Edit: Sorry, I didn't make myself clear.

What I meant was that the cats and dogs are different(each dog is different than the other and so are the cats).

And the row doesn't have to start with dogs - the only requirement is that we can't have $$2$$ or more cats in a row.

But the other question (if the cats and dogs are the same) is good too. If you have more ways to solve in case they are indistinguishable I would love to read and understand it too.

So, basically this 1 question turned to two:

Case 1: the cats are indistinguishable and the dogs too.

Case 2: they are distinguishable.

And $$n$$ is large enough for it to be possible.

What is the minimal $$n$$? A bit confused.

If we start with a cat, then $$n=k-1$$ seems enough (cat first, cat last).

If we start with a dog, $$n=k$$. So in general we need $$n$$ at least $$k$$ to arrange them properly? Am I right?

Again sorry for the confusion!

Edit 2: My 2 questions were answered - thank you!

If you have any other ways to approach the problem or wish to add anything - please do, I would gladly read it!

In particular, if you know how to place the cats first and then the dogs, I would like to hear it.
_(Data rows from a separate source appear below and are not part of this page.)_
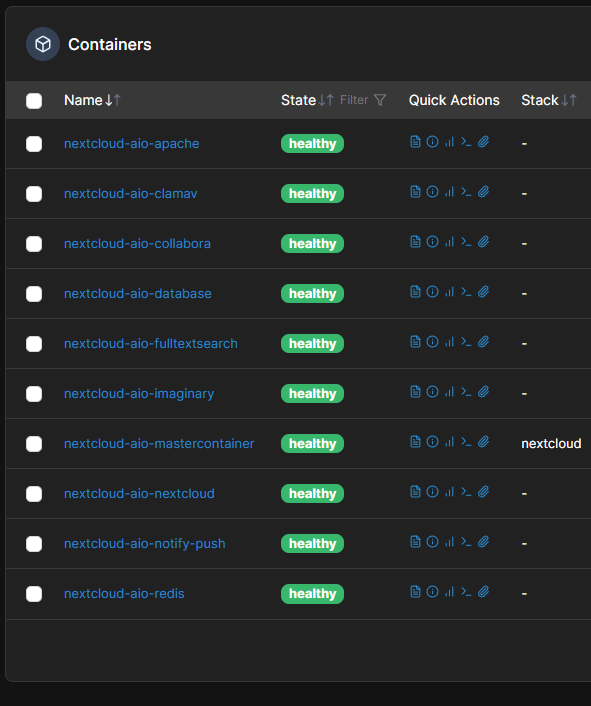Show stats icon for nextcloud-aio-collabora
The image size is (591, 706).
[x=449, y=242]
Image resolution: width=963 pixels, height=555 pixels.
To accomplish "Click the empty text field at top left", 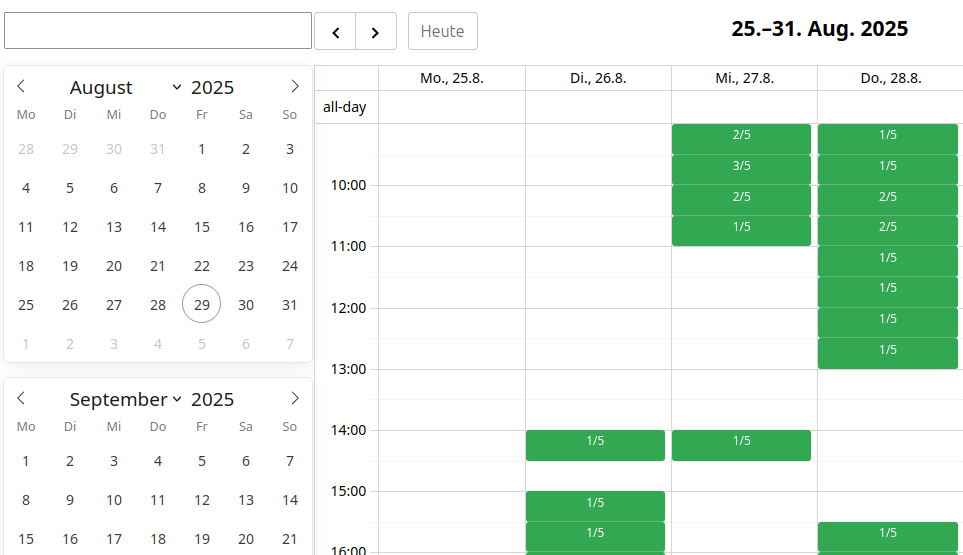I will point(158,31).
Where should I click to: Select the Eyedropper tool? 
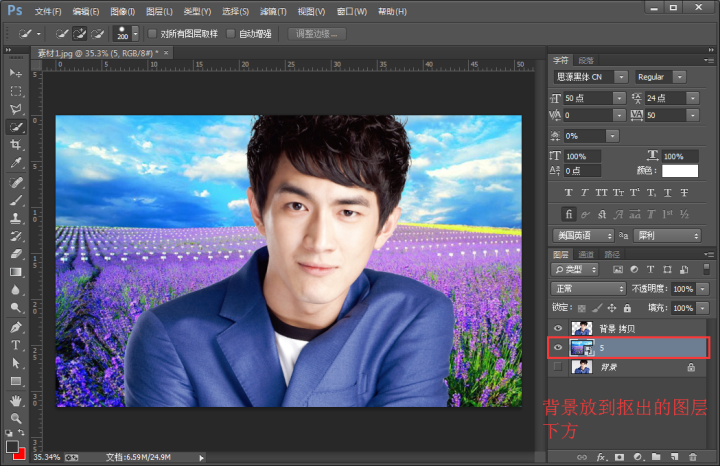pyautogui.click(x=16, y=163)
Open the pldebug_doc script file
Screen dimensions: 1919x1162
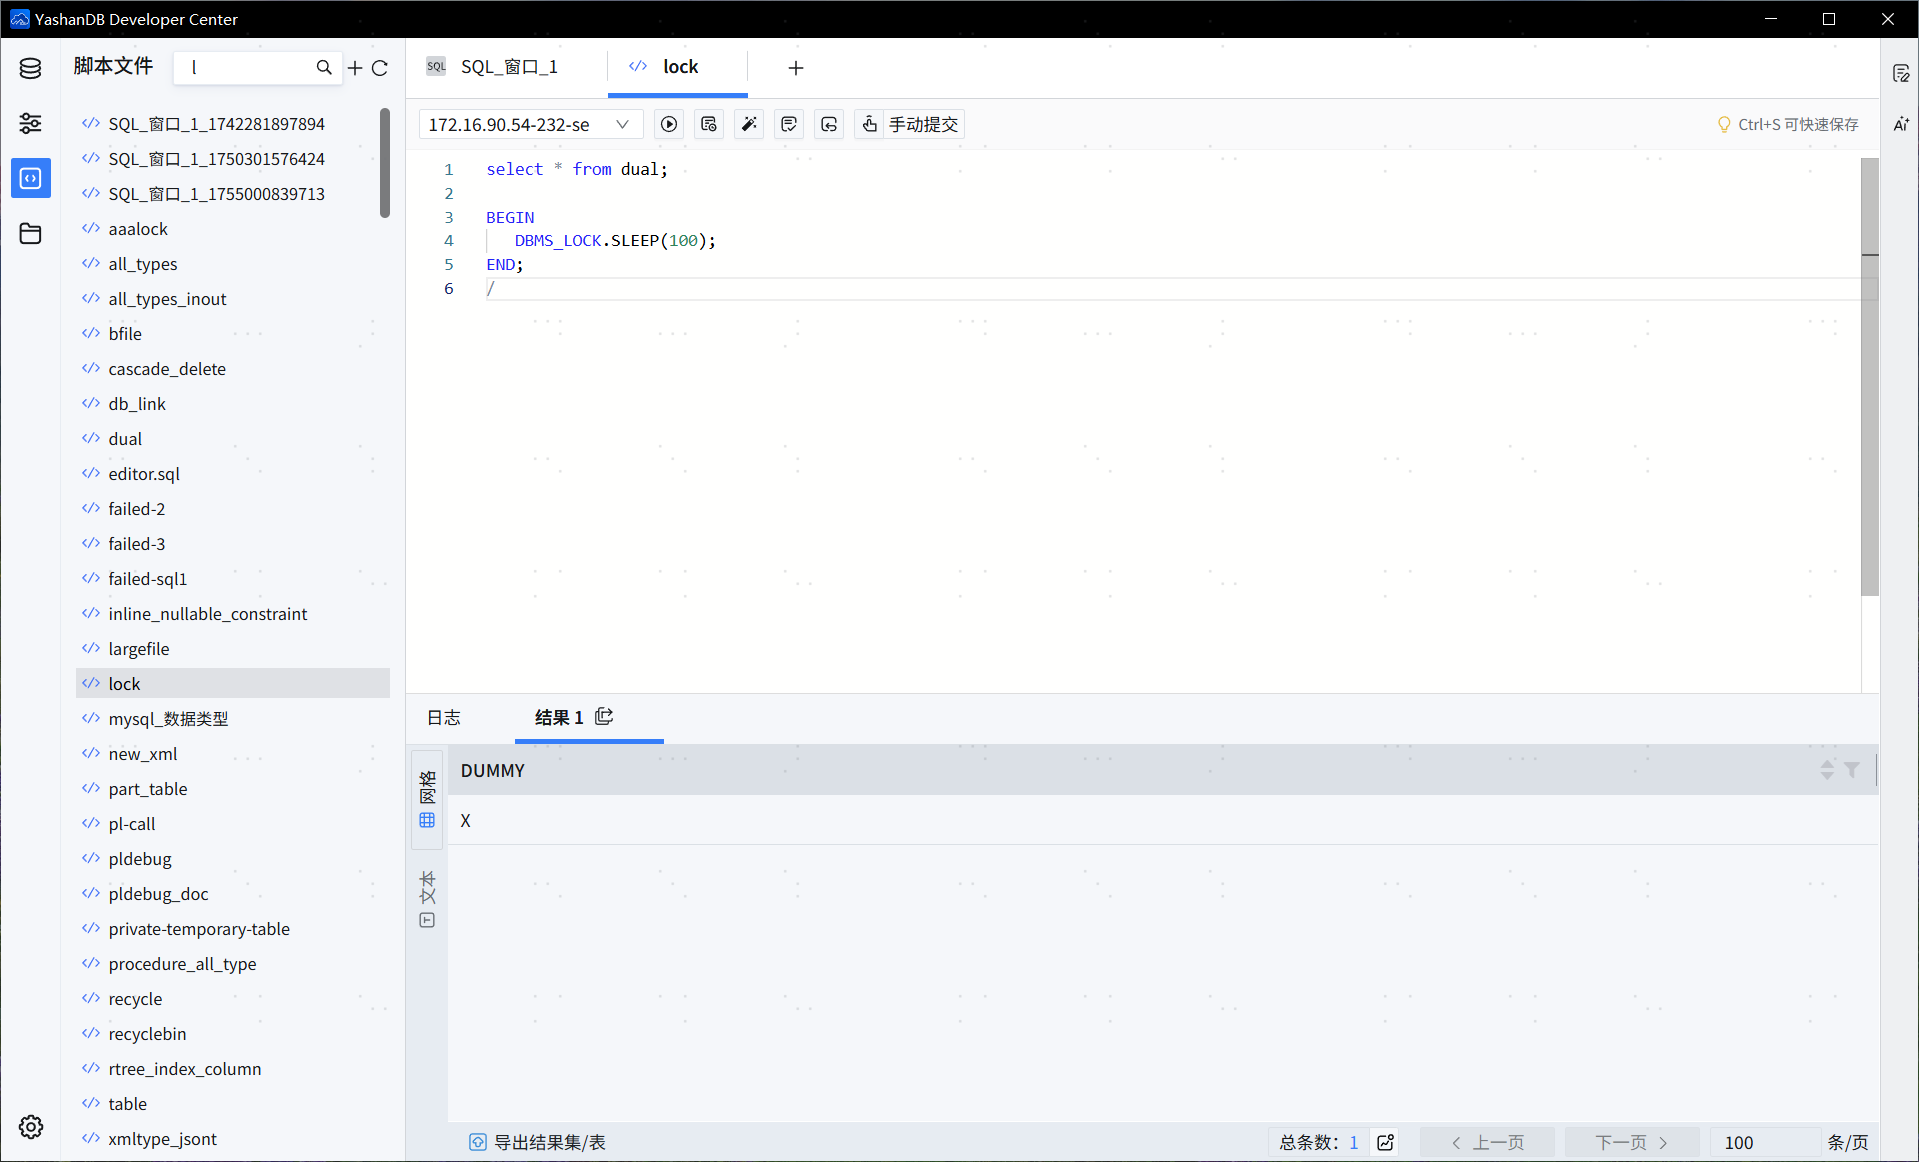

• Is there any information given about $n$ and $k$? – Prakhar Nagpal Nov 16 '18 at 17:40
• Are the cats distinguishable? What about the dogs? – darij grinberg Nov 16 '18 at 18:00
• There are two slightly different questions here. It is possible for no two cats to be adjacent if the row begins or ends with a cat that is adjacent to a dog. On the other hand, if you stipulate that there must be a dog on each side of each cat, the row must begin and end with a dog. Which problem did you have in mind? – N. F. Taussig Nov 16 '18 at 18:33
• @darijgrinberg I am sure that, unless you have identical twins, you should be able to distinguish different cats and dogs. The problem does not say anything about the amount of time you are allowed to learn about the differences between the animals. – Batominovski Nov 16 '18 at 18:57

Okay now, to solve this, we need a couple of constraints, the minimum value of $$n$$ has to be $$n=k-1$$ if it is more then also it doesn't make a difference. Now, let us say we keep the $$n$$ dogs in a row with space between each one. So clearly there will be $$n+1$$ spaces, now these $$n+1$$ spaces have to be occupied by $$k$$ cats. Thus we get $$\binom {n+1}{k}$$ This is assuming that the cats are all identical as are the dogs.
If not, then we get, $$\binom {n+1}{k}\cdot n! \cdot k!$$ The reason this works is to let us say, take an example where $$k=5$$ and $$n=5$$. Now we put the $$5$$ dogs in a line with space between them. Then out of the $$6$$ spots between the dogs, we have to put $$5$$ cats and this can be done in $$\binom{6}{5}$$ ways. Now in these $$6$$ ways, we will all sorts of combinations, one where say the $$2$$nd spot is not occupied, another where the $$3$$rd is left empty. As you do this you will realize why this is such a great method. It allows all possible combinations of boys together and apart while ensuring that the condition is met.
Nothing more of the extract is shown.